2 Materials and methods

2.1 Materials and equipment

All CFRP samples were fabricated with the Mark Two 3D printer (Markforged, MA, USA). Mark Two is a desktop composite 3D printer using the principle of material extrusion-based additive manufacturing technologies of FFF and continuous fiber reinforcement (CFR). Onyx, a chopped carbon fiber reinforced PA6 composite filament, and continuous carbon fiber (CCF) composite filament were used to manufacture specimens. Printing parameters were pre-set at a printing temperature of 270 °C on both extrusion outlets and a layer height of 0.125 mm. A 100% infill matrix, labeled as solid infill, was chosen to fabricate the specimen in this study based on a rectangular infill pattern of alternate + 45°/− 45° raster angle. The specimen geometry was made with a commercial CAD software Solidworks 2021 (Solidworks, Dassault Systems, Tennessee). Tensile tests following the procedure specified by ASTM D3039 were used to get a baseline property for composites made from 100% Onyx and 100% continuous carbon fiber composite filaments, respectively. All mechanical tests were conducted on an MTS 810 system with a 2 kN load cell. The result would be used in further analysis to generate baseline lamina parameters in FEA.

2.2 Single-lap shear test

All SLJ specimens were manufactured with the Mark Two 3D printer. The specimens would be subjected to a 2 mm/min constant crosshead rate until failure, for which the load–displacement relationship was recorded. The maximum length of the overlapping area to assure failure at the bonded joint region was determined by the equation [42],

$$L < F_{{{\text{ty}}}} T/\tau$$

(1)

in which L is the overlap length, T is the adherend thickness, F_ty is the yield strength of the adherend, and \(\tau\) is 50% of the estimated average shear strength in the bonded joint [43]. The overlapped length of L = 6.4 mm was conservatively chosen for all configurations to avoid undesired tensile failure on the adherend based on the properties from the literature [16] and this study. The SLJ specimen are dimensionally symmetric and each adherend beam is dimensioned at \(82.55 \times 12.7 \times 3\) mm with an overlapping area of \(6.4 \times 12.7\) mm, as shown in Fig. 3a. Figure 3b shows the engineering drawing of the specimen with detailed dimensions. The formulation suggested by ASTM standard to calculate the single-lap joint strength considers the load fully applied on a simplified interfacial area over the bonded adhesive joint [28, 42, 43]. Under this context, the average shear strength is:

$$\tau = \frac{P}{bl}$$

(2)

where \(P\) is the load at failure, \(b\) is the width of the joint, and \(l\) is the single-lap length. Table 1 shows the fiber layout orientation and purposes of each SLJ specimen design variant. Three specimens were printed and tested for each variant. Designed configurations are summarized below in Fig. 4. Additional baseline samples B1 for pure Onyx and B2 for 4-ply Onyx interface reinforced with four 0°-ply outside of the bonded joint were configured. B1 and B2 compare the SLJ strength of the Onyx interface with and without stiffener plies outside of the load path. Each specimen was printed with an automatically generated support structure under the upper adherend. The support structure was removed before being tested.

Fig. 3

Single-lap joint specimen design, a Isometric view, b Engineering drawing. (Unit: mm)

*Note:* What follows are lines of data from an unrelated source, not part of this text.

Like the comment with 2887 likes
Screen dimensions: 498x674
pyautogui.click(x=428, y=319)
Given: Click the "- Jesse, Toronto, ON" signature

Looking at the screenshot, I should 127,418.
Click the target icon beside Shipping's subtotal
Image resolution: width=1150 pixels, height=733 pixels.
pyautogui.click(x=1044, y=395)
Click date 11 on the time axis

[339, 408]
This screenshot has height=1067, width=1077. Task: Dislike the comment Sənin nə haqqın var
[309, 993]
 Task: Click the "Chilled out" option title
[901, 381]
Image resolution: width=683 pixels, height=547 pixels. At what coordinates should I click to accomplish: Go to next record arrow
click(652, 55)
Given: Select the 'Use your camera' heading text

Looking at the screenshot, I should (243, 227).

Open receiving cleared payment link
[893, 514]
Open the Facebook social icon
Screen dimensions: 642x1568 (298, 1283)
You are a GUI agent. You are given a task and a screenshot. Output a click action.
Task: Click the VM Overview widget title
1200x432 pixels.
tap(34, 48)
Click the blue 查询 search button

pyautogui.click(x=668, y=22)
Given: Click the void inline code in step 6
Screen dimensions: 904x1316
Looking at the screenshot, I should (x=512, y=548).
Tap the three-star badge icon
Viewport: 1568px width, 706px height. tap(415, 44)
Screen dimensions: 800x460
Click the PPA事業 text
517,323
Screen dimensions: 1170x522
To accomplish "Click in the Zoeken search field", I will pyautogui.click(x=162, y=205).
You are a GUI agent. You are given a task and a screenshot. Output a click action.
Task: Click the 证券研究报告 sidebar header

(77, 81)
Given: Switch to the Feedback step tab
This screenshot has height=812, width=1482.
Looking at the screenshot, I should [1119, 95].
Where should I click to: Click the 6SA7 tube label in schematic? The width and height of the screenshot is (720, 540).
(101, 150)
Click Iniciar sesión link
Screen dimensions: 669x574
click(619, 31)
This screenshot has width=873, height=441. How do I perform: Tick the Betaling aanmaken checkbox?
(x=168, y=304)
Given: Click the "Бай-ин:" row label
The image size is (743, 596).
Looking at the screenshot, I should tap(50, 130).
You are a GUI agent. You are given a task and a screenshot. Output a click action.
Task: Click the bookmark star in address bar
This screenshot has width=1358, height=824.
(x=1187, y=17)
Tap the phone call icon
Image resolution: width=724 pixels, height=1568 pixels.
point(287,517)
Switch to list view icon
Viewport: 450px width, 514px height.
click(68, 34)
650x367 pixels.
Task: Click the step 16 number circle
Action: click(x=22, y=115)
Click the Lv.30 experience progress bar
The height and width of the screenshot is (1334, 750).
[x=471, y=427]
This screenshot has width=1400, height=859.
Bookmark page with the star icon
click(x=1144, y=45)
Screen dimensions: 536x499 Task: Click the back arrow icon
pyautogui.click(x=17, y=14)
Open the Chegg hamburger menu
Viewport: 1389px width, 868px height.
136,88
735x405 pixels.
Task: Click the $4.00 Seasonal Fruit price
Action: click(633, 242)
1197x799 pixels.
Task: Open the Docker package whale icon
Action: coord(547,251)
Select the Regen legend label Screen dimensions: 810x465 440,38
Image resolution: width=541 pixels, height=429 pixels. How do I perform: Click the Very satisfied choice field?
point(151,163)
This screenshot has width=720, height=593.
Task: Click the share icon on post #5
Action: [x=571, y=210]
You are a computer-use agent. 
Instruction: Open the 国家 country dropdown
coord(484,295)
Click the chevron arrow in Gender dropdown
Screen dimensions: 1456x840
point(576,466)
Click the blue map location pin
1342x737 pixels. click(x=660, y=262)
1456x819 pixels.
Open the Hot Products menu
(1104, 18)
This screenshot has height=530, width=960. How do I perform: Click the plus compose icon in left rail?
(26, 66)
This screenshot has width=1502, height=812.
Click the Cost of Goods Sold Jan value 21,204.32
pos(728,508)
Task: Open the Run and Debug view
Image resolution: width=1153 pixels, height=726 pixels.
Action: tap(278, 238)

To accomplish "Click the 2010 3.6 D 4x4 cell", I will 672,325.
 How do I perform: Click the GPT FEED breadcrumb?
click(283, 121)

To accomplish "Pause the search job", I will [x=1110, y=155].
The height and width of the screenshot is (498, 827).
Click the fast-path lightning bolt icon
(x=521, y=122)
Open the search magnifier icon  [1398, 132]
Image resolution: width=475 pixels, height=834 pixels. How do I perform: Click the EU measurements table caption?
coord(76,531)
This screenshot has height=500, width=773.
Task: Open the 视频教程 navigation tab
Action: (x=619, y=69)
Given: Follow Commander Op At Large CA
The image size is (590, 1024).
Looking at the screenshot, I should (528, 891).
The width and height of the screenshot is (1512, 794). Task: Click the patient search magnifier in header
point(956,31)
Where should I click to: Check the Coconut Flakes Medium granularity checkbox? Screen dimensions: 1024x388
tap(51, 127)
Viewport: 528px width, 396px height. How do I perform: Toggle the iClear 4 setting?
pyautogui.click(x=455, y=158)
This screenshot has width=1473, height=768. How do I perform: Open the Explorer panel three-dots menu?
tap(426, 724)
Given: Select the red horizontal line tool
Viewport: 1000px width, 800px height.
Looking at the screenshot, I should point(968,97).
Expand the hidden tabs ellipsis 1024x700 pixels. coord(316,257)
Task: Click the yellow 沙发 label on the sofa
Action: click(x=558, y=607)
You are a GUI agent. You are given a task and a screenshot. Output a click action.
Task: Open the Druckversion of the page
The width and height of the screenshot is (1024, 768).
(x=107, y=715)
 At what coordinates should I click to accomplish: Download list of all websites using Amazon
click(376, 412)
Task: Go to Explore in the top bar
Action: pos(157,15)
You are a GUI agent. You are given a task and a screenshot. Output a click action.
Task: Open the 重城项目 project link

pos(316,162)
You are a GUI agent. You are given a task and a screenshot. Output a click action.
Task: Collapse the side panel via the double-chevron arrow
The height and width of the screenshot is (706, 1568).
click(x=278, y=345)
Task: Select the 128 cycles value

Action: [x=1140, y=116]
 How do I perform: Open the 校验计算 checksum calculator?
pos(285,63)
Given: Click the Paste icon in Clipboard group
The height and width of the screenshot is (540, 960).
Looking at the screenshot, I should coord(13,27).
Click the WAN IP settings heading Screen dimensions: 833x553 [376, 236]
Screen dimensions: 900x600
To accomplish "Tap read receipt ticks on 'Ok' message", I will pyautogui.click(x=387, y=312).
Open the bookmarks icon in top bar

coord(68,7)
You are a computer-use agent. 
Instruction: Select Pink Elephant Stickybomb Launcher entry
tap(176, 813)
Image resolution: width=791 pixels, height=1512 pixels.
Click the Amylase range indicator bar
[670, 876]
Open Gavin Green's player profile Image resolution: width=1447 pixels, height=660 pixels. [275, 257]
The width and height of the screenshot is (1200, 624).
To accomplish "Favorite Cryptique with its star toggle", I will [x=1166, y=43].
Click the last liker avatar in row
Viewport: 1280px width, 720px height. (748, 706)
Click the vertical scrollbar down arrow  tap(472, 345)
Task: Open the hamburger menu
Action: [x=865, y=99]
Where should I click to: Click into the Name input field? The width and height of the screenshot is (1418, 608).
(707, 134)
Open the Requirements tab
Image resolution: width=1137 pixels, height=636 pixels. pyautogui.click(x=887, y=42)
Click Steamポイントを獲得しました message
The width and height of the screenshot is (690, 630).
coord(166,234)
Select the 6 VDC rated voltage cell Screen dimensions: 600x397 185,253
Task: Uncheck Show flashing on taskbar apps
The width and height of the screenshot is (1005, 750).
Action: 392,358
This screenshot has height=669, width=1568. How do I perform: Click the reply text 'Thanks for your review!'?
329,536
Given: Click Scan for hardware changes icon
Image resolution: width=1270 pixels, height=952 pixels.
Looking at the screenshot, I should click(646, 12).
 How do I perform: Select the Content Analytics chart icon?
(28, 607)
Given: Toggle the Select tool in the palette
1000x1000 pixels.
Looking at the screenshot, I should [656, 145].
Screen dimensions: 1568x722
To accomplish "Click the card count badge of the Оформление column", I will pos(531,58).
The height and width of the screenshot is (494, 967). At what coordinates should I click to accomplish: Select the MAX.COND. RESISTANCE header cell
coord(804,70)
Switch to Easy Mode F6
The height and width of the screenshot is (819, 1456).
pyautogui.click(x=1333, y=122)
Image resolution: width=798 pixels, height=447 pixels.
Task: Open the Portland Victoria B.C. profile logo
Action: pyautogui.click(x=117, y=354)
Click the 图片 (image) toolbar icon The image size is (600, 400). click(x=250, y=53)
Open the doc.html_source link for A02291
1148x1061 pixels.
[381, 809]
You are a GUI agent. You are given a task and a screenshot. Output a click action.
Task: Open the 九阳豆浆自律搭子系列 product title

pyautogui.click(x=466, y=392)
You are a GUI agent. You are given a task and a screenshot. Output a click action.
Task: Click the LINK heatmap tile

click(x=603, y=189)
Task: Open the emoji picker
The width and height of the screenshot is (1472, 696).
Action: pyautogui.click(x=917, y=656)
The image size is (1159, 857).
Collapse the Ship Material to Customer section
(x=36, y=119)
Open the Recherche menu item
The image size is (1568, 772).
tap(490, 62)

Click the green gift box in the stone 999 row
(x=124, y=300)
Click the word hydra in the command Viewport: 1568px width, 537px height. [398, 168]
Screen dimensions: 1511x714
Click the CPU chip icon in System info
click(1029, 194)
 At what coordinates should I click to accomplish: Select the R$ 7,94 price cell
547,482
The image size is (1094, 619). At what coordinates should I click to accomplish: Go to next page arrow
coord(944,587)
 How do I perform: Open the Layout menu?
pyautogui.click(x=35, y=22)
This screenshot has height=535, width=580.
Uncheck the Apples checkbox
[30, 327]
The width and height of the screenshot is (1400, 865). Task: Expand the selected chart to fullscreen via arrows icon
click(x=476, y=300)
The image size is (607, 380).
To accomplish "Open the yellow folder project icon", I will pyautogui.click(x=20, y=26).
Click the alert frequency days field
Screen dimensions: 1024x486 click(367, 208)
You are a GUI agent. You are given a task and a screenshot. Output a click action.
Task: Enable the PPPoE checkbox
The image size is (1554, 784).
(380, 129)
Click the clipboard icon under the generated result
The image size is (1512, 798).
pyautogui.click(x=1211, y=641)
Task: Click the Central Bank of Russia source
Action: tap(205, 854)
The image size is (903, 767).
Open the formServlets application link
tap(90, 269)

Table 1 Experiment design on single-lap joint shear test for FRP composites

Fig. 4

Schematics of fiber layout sequences over the bonded joint for the SLJ specimen design

2.3 Fracture surface analysis

Morphological observation of the fracture surface is the centerpiece of identifying the onset of the fracture and the failure mode itself. The structural integrity of an interlaminar area between two adherends can be assessed by matching a specific fracture pattern defined by the corresponding type of stress. Failure mode recognition of the AM composite SLJ samples was performed with a modified figure similar to the ASTM D5573 (Standard Practice for Classifying Failure Modes in Fiber-Reinforced-Plastic (FRP) Joints) [44]. Images of the fracture surface specimens were taken with DinoLite AM3111 digital microscopy with 0.3-megapixel image resolution. Side images were also taken to identify the location of the fracture onset. The fracture mode can be a manifestation of a combination of stresses, namely longitudinal tensile stress, through-thickness peel stress, and interlaminar shear stress.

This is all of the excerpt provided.